On Thursday, FEMA released its official after-action report about the agency’s response to Hurricane Maria. Surprisingly, they publicly admitted to what Puerto Ricans know all too well—that the agency failed to properly respond to the humanitarian crisis caused by the Category 4 hurricane on the island almost ten months ago.
The report details how FEMA had a lack of experienced personnel coupled with too few aid supplies. They also had difficulty coordinating logistics and working with the local government officials on the ground, who were dealing with the impact of the storm on themselves and their own families. According to FEMA, its lack of preparedness was because the agency was responding to back-to-back disasters: Hurricane Harvey in Texas and Hurricane Irma in Florida. As a result, it was understaffed, overspent and not ready to properly respond to Hurricane Maria. According to agency estimates, between those three hurricanes, the wildfires in California and other natural disasters, the total cost was nearly $300 billion.
Given that there are many rural, isolated parts of Puerto Rico, FEMA also acknowledges that it suffered from an inability to communicate with those areas of the island which made it difficult to understand the hurricane’s impact. As Arelis R. Hernández writes in The Washington Post: “FEMA officials conceded that in the first 72 hours after the hurricane, they had little understanding of what was happening across the island and could not assess road conditions or damage to water and wastewater facilities.” But even after the first few days, they were still unable to fully understand the full extent of the devastation. One week later, the agency had only done assessments for half of the island’s water treatment sites. Additionally, out of 69 hospitals on the island, FEMA only had information on the status of 32 of them.
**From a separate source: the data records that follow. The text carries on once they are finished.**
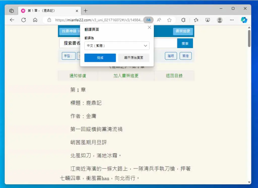This screenshot has width=258, height=188.
Task: Click the show original page button
Action: 134,58
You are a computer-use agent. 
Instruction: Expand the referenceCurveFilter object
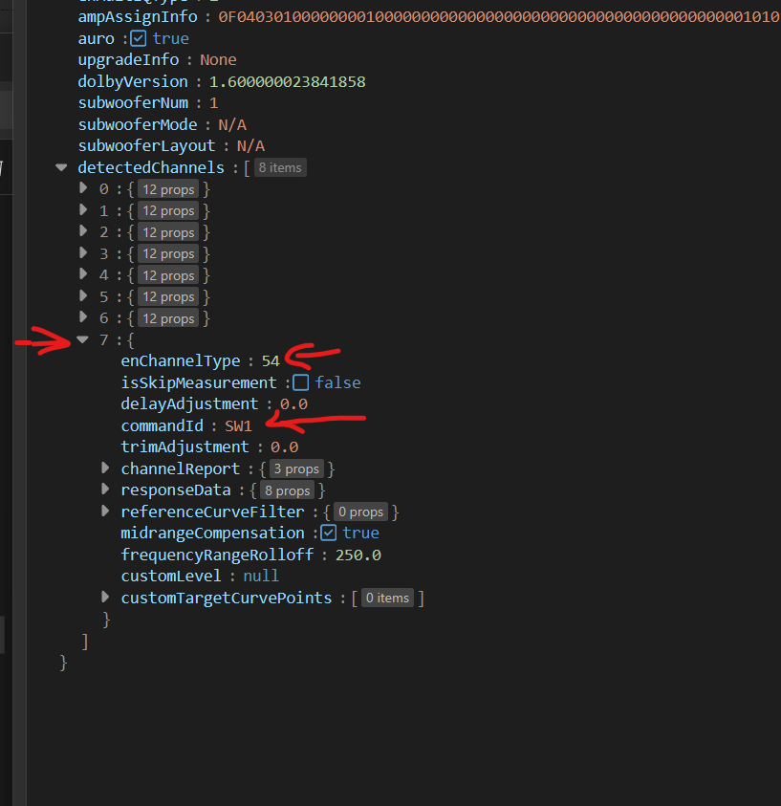tap(105, 512)
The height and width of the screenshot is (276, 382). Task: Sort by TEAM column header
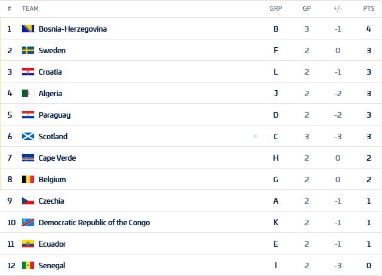tap(30, 8)
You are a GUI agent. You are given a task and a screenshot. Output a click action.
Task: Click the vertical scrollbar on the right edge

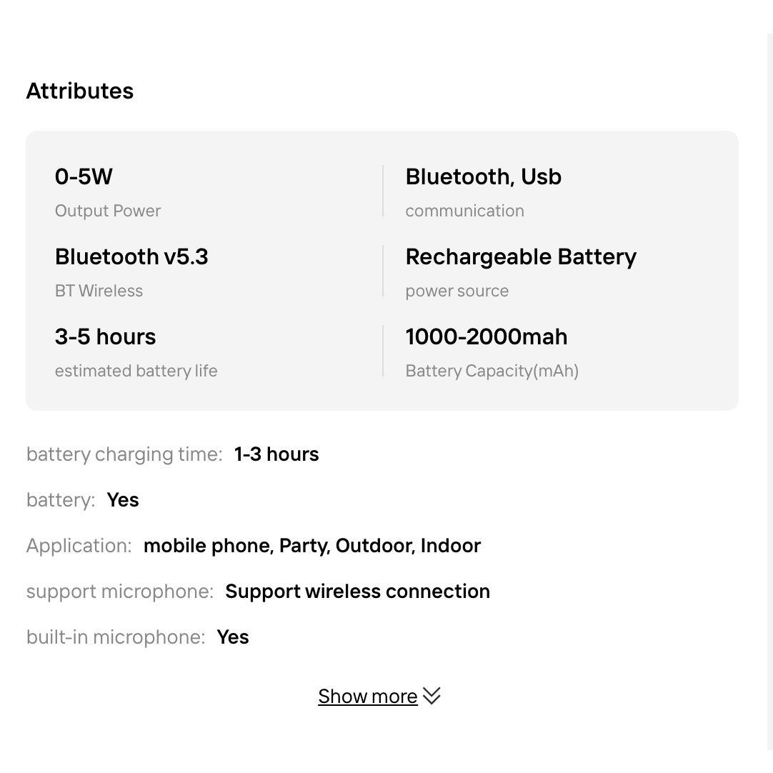click(769, 386)
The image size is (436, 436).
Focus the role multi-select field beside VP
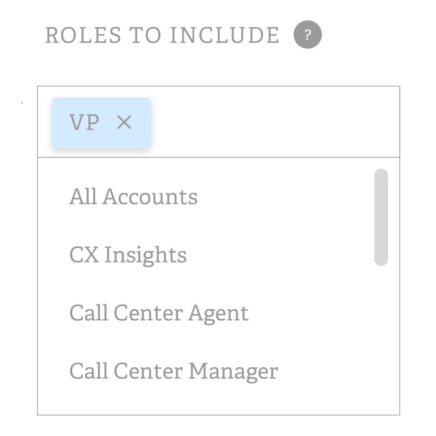273,122
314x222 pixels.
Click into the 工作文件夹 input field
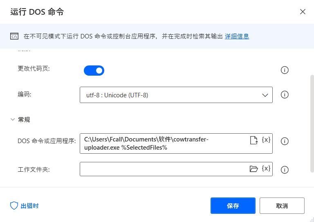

It’s great that FEMA is owning up to its mistakes. But the transparency is too little, too late and doesn’t actually do anything to help Puerto Rico continue to rebuild. The agency is still trying to throw displaced hurricane victims out of the hotels they are temporarily housed in. And the island is right in the middle of hurricane season, with possible hurricanes on the way—which no one is ready or prepared for. Moreover, Donald Trump has not once admitted that he lied about the response in Puerto Rico, previously playing down the extent of the damage, praising FEMA for its response and saying that the disaster was not “a real catastrophe like Katrina.” And, of course, Puerto Ricans and the rest of us won’t forget that he blamed Puerto Ricans for being lazy, wanting a handout and for “throwing the budget out of whack.”
We know that Trump will never admit that he lied and said stupid, hateful dangerous things that likely facilitated the agency’s terrible response to this disaster. But now that FEMA is finally admitting that it didn’t do its job properly, can we finally get the people of Puerto Rico the help that they need and deserve? It’s been almost ten months and people on the island are still without power, clean water, and repaired roofs. Enough is enough already.